(Blue line on map shows best bluebells route in Meenfield Wood)
An idyllic river and valley; beautiful old village houses; places for kids to safely wade in a river; hillside views and loads of paths to explore; good pubs, and great access by public transport (it’s a pleasant 30-minute train ride from London). Remember, this is Shoreham, Kent, not Shoreham-by-Sea, Sussex – a common and expensive error when buying rail tickets! As with Walk 1, it doesn’t matter which way round you do the walk…
Distance from SE London: 35 min drive from Sydenham, 40 min from Peckham Rye station on train
Access: Car not needed (although parking in Station Road, at the station or Filston Lane village car park). Trains: Shoreham is on the London Blackfriars to Sevenoaks line via Peckham Rye, Catford and Bromley South.
Download pdf walk instructions here and/or follow my GPX map at the Ordnance Survey website (press compass icon for your current location)
The walk (1.5hrs/3.5 miles)
Points 1-2: 150m*. Leave Shoreham station and walk under bridge down Station Rd to footpath on left
Point 2-3: 550m. Follow footpath through trees, across golf fairways (take care) and by a cricket pitch to narrow lane
Point 3-4: 400m. Turn right down lane to Home Farm buildings
Point 4-5: 60m. Continue past large garden pond to little bridge over stream
Point 5-6: 800m. Walk over bridge then bear left along stream (ignore path going straight on). Enter Water Lane and pass cottages, cross Filston Lane, then take farm track opposite uphill to hillside field
Point 6-7: 100m. Steepish climb, then, half way up hill, watch out for footpath in front of scenic bench. (For bluebells, from mid-April to early May, continue to the top of the hill and then turn right on the high level path through Meenfield Wood and walk all the way to point 9.)
Point 7-8: 500m. Turn north (right) up footpath along side of valley. Walk straight on
Point 8-9: 800m. At path ‘crossroads’ (point 8) continue straight on (left takes you up to the high level woodland path if you like; right down to the aircraft museum/tea room and village). Then, after another 600m or so pass through one ‘motorbike’ barrier, then after coming up to another barrier (note cottage with blue eaves ahead to left) look for path on the right heading downhill.
Point 9-10: 800m. Take the path on the right along edge of field back towards village for 100m or so. When the path comes out on the High St, cross, then walk down Mill Lane nearly opposite. Cross river on bridge, then turn right and walk along river path to war memorial
Point 10-station: Half mile back to station or car. Turn left on Church St, past cottages to church (can cut through churchyard) and Ye Olde George pub (turn right to high st for aircraft museum and cafe)

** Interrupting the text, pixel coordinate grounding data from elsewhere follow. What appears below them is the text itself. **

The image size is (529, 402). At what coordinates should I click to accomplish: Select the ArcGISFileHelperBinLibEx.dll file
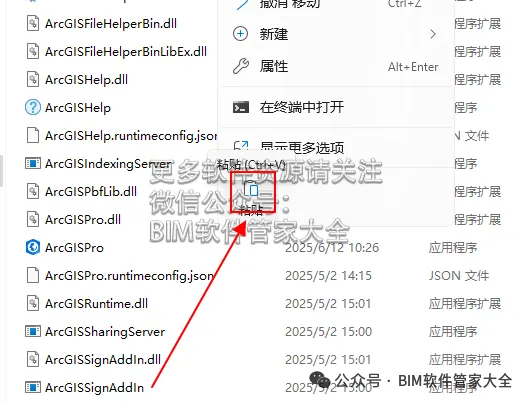tap(126, 52)
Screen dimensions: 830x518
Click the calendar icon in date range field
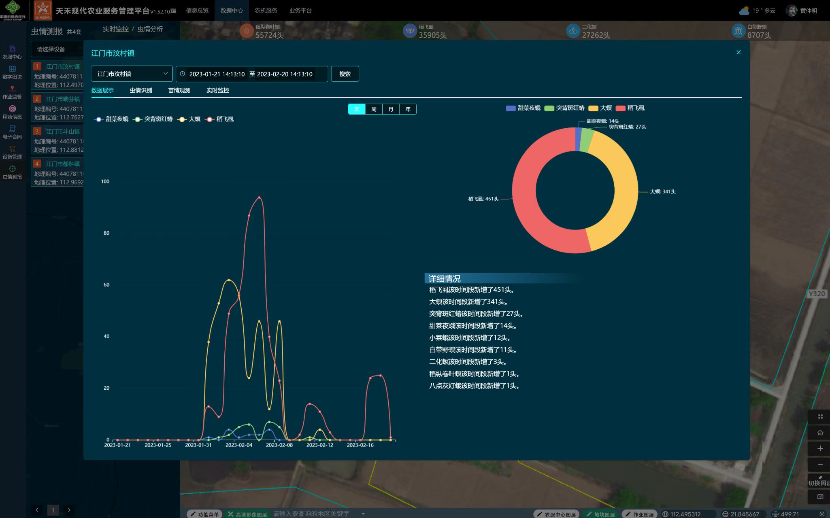click(x=183, y=74)
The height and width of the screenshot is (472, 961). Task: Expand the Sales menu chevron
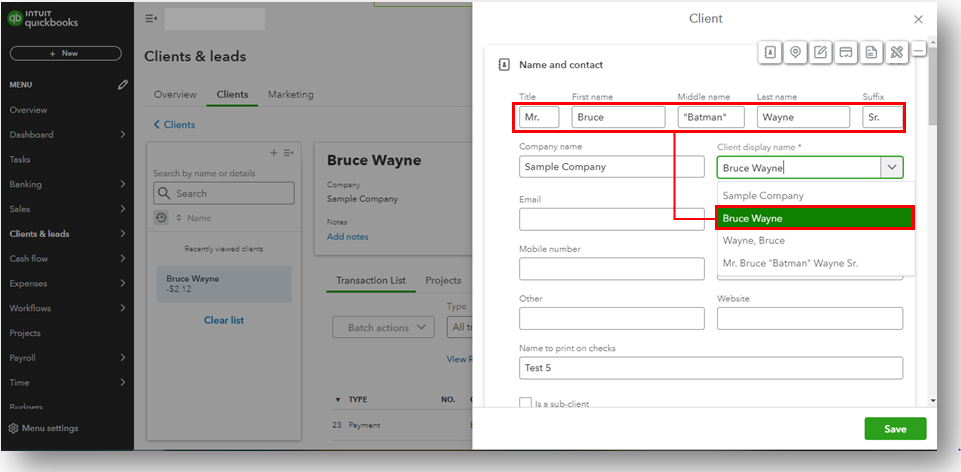pos(123,209)

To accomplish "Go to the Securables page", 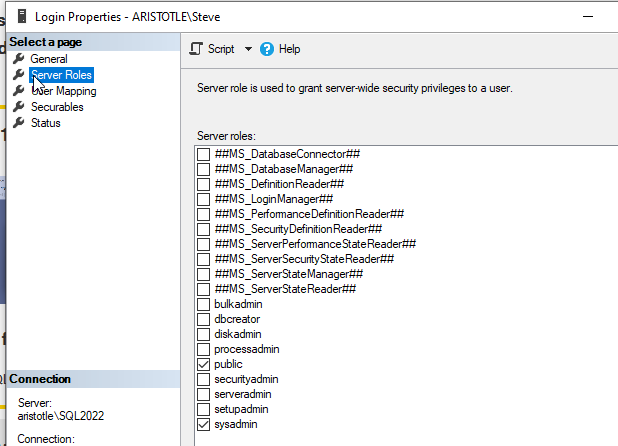I will tap(57, 107).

* Distances are approximate. Covered on Ordnance Survey Explorer 147 map
On leaving Shoreham railway station (point 1 on the map above) take the road (Station Road) to the village – ie, take the side road that goes under the railway bridge, gently downhill. Take care on this road (especially with children) because there is no pavement. After about 100 metres you’ll see the Darent Valley Golf Club on your left. About 80 metres further on take the footpath on your left (point 2). Soon you will cross a couple of the fairways so watch out for errant balls and golfers preparing for their oh-so-important next shot. You’ll have to wait if they are. Try not to shout ‘In the hole!’ or ‘You’re the man!’ as they hit it. That’s for Americans – we don’t do that sort of thing. A polite, subliminal cough might suffice if things have gone awry (they often do, this is a municipal course). Look out for some beautiful conifers astride the fairways.
Pretty soon the path will take you along the edge of a small cricket ground. With so much ball-frolicking going on, the chances of being hit are still very slim, but once, out of the many many times I’ve done this walk, I did indeed spot a wayward golf ball zooming toward me from a distant tee shot. Soon after congratulating myself for some rather elegant evasive action I was narrowly missed by a hoicked six from a village cricketer, this time necessitating a more panicky manoeuvre.
Pass by the little cricket pavilion and you’ll come across a tiny lane (point 3). Straight on is Otford village, after a mile. But we’re not going there. We are going to turn right here, downhill. After about 300 metres you’ll pass a converted oast house (point 4) then a large house on the left (Home Farm and Mill Cottage). The sound of gushing water will alert you to the presence of an impressive pond fed by the Darent river. A sign warns not to lean on the fence by the pond… one can only guess what happened there! On the right there is another large house, with a fine river frontage and lovely grounds.
Down by the riverside
Now the track becomes stony, you pass a field for horses on the right then arrive at a Darent sub-stream (not sure if the Darent splits or this is a tributary) and a little iron bridge with wooden planking (point 5, 1 mile). It’s safe for children to wade here. After crossing take the left fork alongside the river, with a plantation of alder, beech, oak and maple trees on the right (this is Robin’s Wood, planted in memory of Robin Marshall Andrew of Kennel Cottage). During the wet winter of 2013/14 this stretch was entirely under the waters of the swollen Darent, in a flood that threatened several houses in the village (see picture in gallery below).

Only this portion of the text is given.